**THE TASK**
Begin with the line where "1200x805 pixels." appears. Set down that line and the rest of the records below it exactly as given.
· · · · ·
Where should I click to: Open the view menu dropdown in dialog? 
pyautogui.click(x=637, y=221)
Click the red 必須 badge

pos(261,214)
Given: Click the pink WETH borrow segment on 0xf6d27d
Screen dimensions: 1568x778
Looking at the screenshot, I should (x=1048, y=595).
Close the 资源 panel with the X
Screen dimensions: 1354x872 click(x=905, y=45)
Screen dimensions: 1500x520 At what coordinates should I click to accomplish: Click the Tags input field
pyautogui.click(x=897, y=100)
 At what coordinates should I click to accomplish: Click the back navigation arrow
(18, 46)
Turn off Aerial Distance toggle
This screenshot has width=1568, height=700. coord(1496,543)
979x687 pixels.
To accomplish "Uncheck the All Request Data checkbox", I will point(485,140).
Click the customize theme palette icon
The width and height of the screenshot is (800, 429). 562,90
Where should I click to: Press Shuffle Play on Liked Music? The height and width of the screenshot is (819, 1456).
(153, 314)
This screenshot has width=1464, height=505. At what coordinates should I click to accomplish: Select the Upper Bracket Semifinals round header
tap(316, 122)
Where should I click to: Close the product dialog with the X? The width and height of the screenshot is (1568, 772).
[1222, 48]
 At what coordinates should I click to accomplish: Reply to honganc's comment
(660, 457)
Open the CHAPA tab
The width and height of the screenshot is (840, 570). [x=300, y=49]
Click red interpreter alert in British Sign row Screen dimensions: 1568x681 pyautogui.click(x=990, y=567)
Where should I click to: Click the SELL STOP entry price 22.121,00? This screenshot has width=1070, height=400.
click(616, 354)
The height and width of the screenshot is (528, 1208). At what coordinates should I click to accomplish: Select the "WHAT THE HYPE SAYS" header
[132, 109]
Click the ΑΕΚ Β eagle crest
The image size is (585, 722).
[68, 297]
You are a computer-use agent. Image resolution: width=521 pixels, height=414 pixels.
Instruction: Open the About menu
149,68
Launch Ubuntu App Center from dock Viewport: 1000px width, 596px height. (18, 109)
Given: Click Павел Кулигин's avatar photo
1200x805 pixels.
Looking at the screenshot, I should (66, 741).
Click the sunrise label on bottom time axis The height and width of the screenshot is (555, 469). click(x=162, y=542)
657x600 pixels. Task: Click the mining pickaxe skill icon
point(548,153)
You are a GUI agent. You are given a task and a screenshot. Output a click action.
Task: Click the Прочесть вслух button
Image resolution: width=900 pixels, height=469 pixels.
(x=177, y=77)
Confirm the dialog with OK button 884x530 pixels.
· · · · ·
**RESPONSE TO THIS TASK**
1200x805 pixels.
Looking at the screenshot, I should (66, 741).
Click the sunrise label on bottom time axis The height and width of the screenshot is (555, 469). click(x=162, y=542)
657x600 pixels. Task: Click the mining pickaxe skill icon
point(548,153)
You are a GUI agent. You are given a task and a screenshot. Output a click action.
Task: Click the Прочесть вслух button
Image resolution: width=900 pixels, height=469 pixels.
(x=177, y=77)
Confirm the dialog with OK button 884x530 pixels.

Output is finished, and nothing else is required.